• L'été selon Xavier Schmitt

    Lundi 31 juillet, première sortie dans les alpes. Pour ce galop d’essai 2 cols au programme, celui de l’Échelle et le Montgenèvre par le versant italien. La météo est bonne, je traverse Briançon direction la vallée de la Clarée. Ce cours d’eau est bien plus important que la Durance au confluent. En toute logique, c’est donc la Clarée qui vient se jeter dans le Rhône en Aval d’Avignon ! Mais l’histoire en a voulu autrement… Remontons donc la vallée de la Clarée que je conseille à chacun de découvrir, elle est restée sauvage et les randonnées pédestres sont nombreuses.

    Vers le Col de l'Echelle

    Juste avant l’arrivée à Névache une petite route se détache en direction de la Vallée Étroite, petit bout de France en Italie, mais pour l’atteindre, il faut gravir le Col de Echelle. Gravir est un grand mot car nous sommes déjà à 1500 mètres d’altitude pour un col de 1770m ! Juste avant de descendre à flanc de montagne on traverse des belles prairies. La descente s’effectue ensuite en lacets. Je ne suis pas expert dans cet art de descendre à toute vitesse, je descends donc sur les freins, vue la déclivité. Au Fond de la vallée c’est l’Italie et ses Gelata ! hummm

    La descente vers l'Italie

    Ici pas de poste de douane, le lieu est propice aux migrants pour passer en France. La descente continue sur une route passablement jonchée de nids de poules jusqu’au centre de Bardonnechia. Ensuite le faux plat descendant est plus roulant jusque Oulx. A partir de là, l’ascension vers Montgenèvre commence, mais très doucement ! A peine plus de 3% au maximum jusque Cesana sur une route très large. Mais après ça se corse sérieusement. Une pente moyenne entre 6 & 9% avec la chaleur, heureusement certains tunnels apportent une fraicheur (toute relative quand même). L’approche de Montgenèvre se fait par Clavière (dernier village italien avant le passage en France).

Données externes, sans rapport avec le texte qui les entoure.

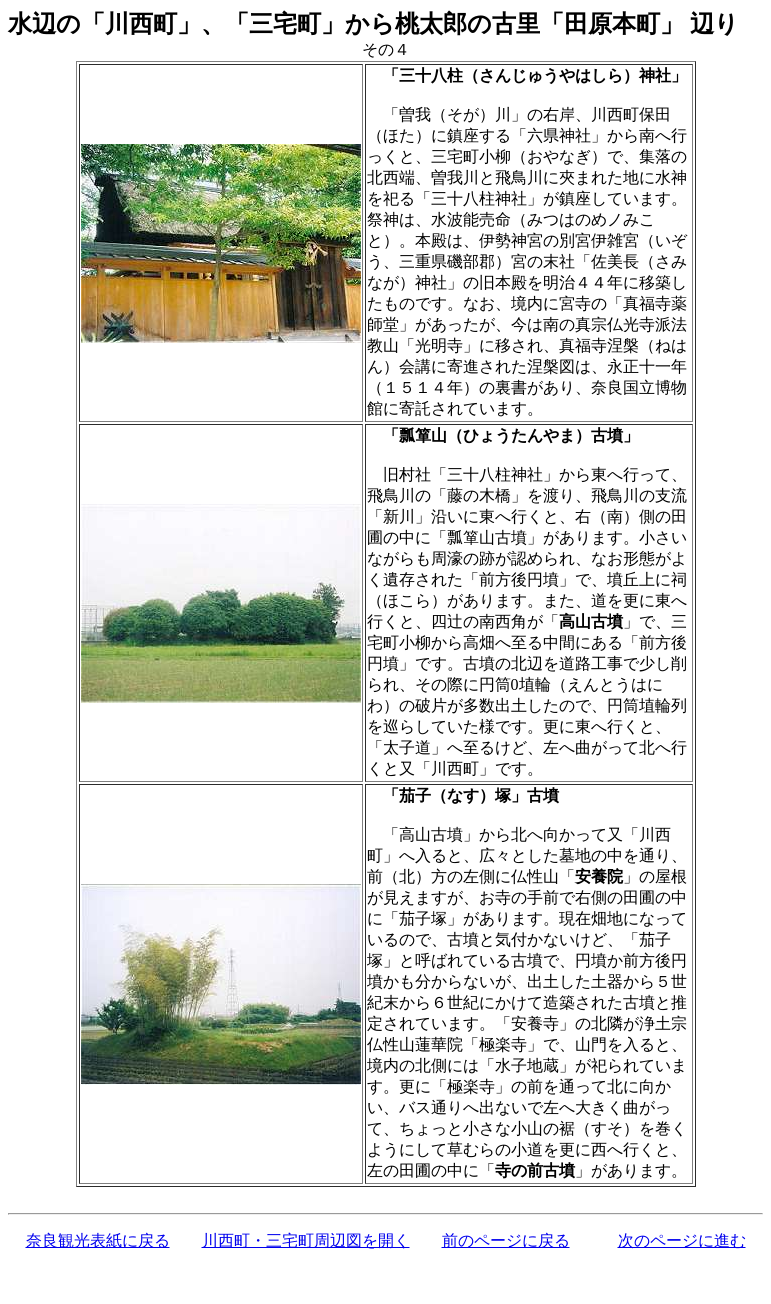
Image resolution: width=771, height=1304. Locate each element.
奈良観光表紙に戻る (98, 1240)
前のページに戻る (506, 1240)
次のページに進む (682, 1240)
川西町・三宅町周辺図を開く (306, 1240)
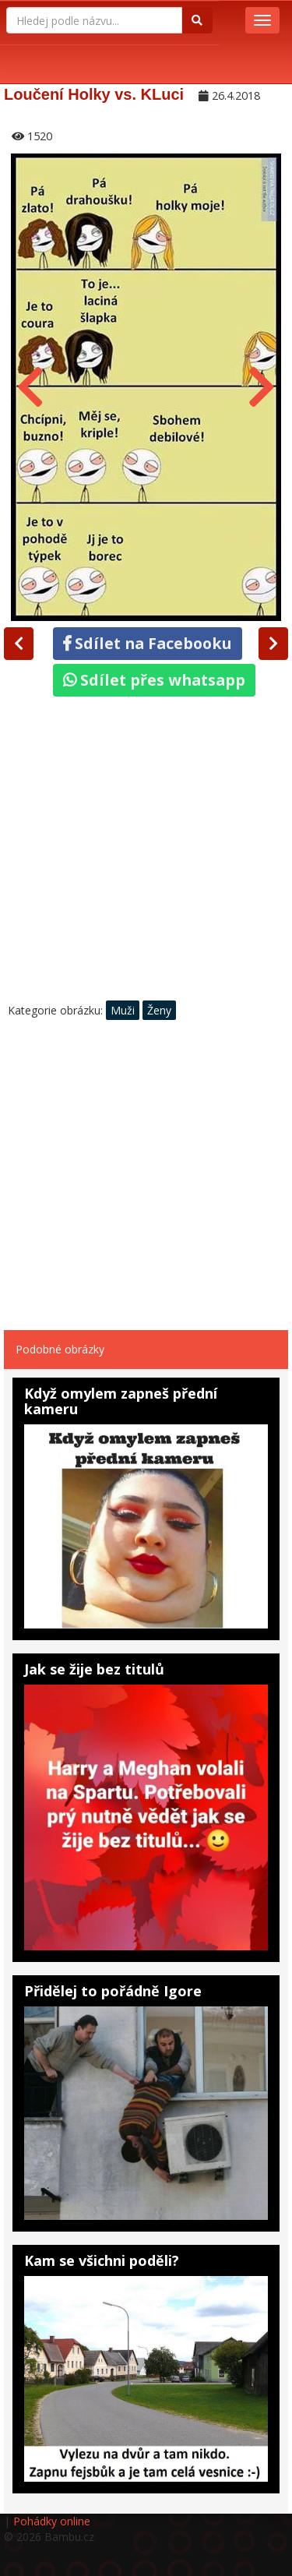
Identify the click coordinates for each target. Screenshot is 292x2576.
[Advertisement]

    L'arrivée au Col de Montgenèvre

    Les douaniers français sont bien présents ici et inspectent les coffres de voiture. Je passerais sans mal, ils ne vont quand même pas vérifier mon bidon ! Fin de la sortie du jour à 1860m d’altitude au col de Montgenèvre sous une chaleur étouffante… Et pas eu le temps de gouter à une gelati…

    Mercredi 02 Aout, direction le sommet du tour 2017, à savoir le Galibier dont j’avais fait l’ascension coté Maurienne il y a quelques années. Le coté Lautaret s’annonce moins difficile. La large route, très circulante, au départ de Serre Chevalier est en faux plat montant sur les 10 premiers kilomètres, mais les 10 derniers kilomètres avant le Lautaret sont légèrement plus pentus (environ 5% en moyenne) Départ de Serre Chevalier

    Nombreux sont les cyclos qui s’élancent sur les pentes du Lautaret pour viser ensuite le Galibier. Arrivé au Col du Lautaret à 2058m les choses sérieuses commencent. La route est moins large, on a le temps de regarder le paysage qui déroule sa vallée en direction de Briançon.

    Le Col du Lautaret

    Pendant que certains descendent à toute vitesse les pentes du galibier d’autres s’emploient à le gravir au mieux, chacun à son rythme. Les VTT électriques sont légion ici. Voilà au détour d’un virage le Monument Henri Desgranges, tout près du tunnel. Une photo souvenir pour reprendre son souffle, on est à plus de 2500m d’altitude ici.Le Monument Henri Desgranges

    Et le final est encore plus difficile, 10% en moyenne et on aperçoit déjà le dernier kilomètre avec ses pentes plus rudes encore. Je me sens pousser des ailes. J’arrache les derniers efforts pour atteindre les 2642m du Galibier qui, finalement m’a paru plus facile que je pensais…

    Le Final du Galibier

    L'arrivée au sommet

    Vendredi 04 Aout, dernière sortie dans les hautes Alpes avec l’Izoard au programme… J’ai gardé ce col pour la fin car il me parait plus dur que le Galibier malgré une approche plus facile que le Lautaret avec la descente jusqu’au pied de Mont Dauphin. A l’entrée de Guillestre un panneau annonce tous les cols ouverts, et il y en a quelques uns sur lesquels on peut jeter son dévolu ! Mon choix se porte sur L’Izoard et la célèbre Casse Déserte. La longue remontée de la vallée du Guil est très agréable la route monte à peine.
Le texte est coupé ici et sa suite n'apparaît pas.